* Excerpted data
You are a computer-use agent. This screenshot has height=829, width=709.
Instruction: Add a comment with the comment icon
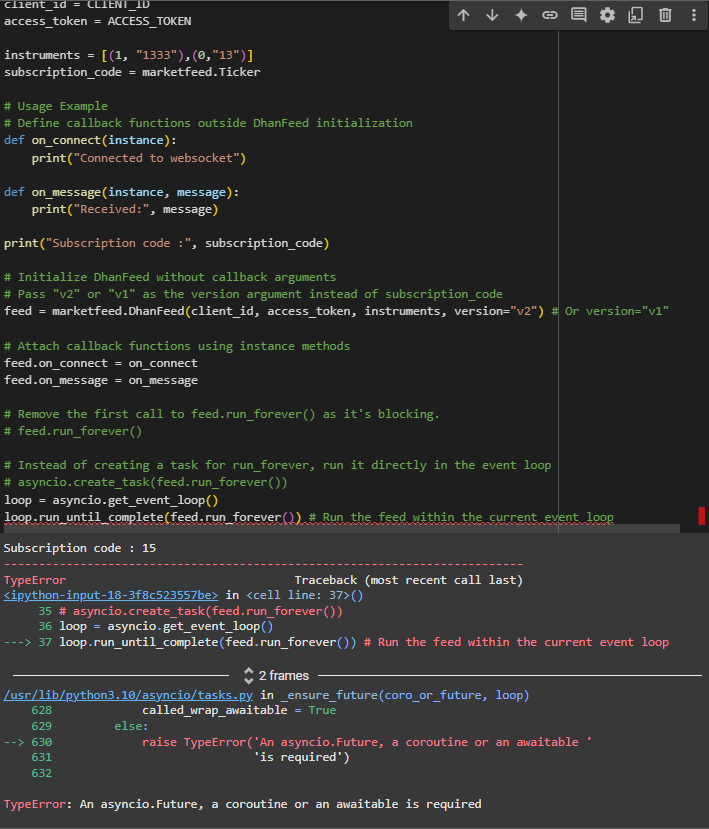click(x=578, y=15)

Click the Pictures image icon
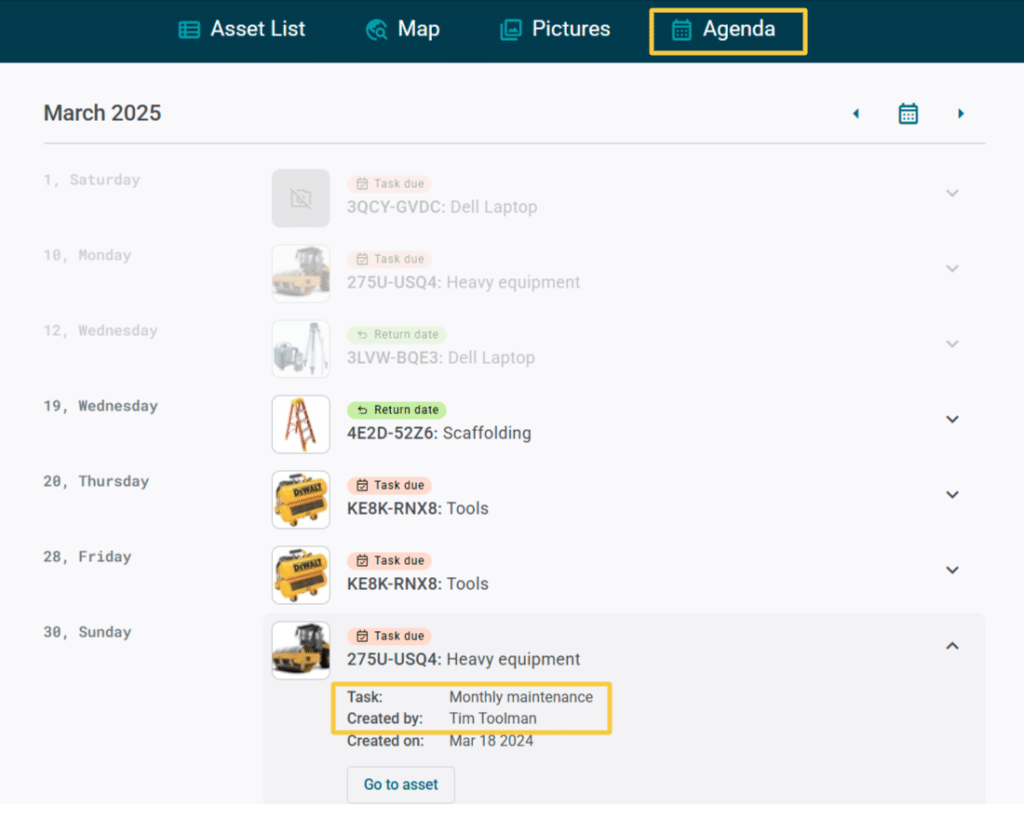pos(510,29)
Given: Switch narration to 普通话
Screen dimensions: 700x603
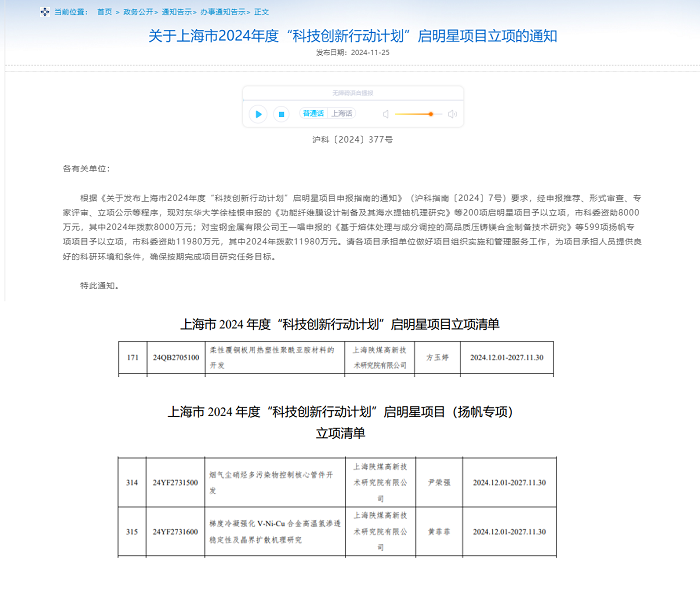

* Exercise description
Return the material above exactly; the images stay out.

* Task result
You are a computer-use agent. This screenshot has height=829, width=709.
Instruction: Add a comment with the comment icon
click(x=578, y=15)

Click the Pictures image icon
pos(510,29)
Given: Switch narration to 普通话
Screen dimensions: 700x603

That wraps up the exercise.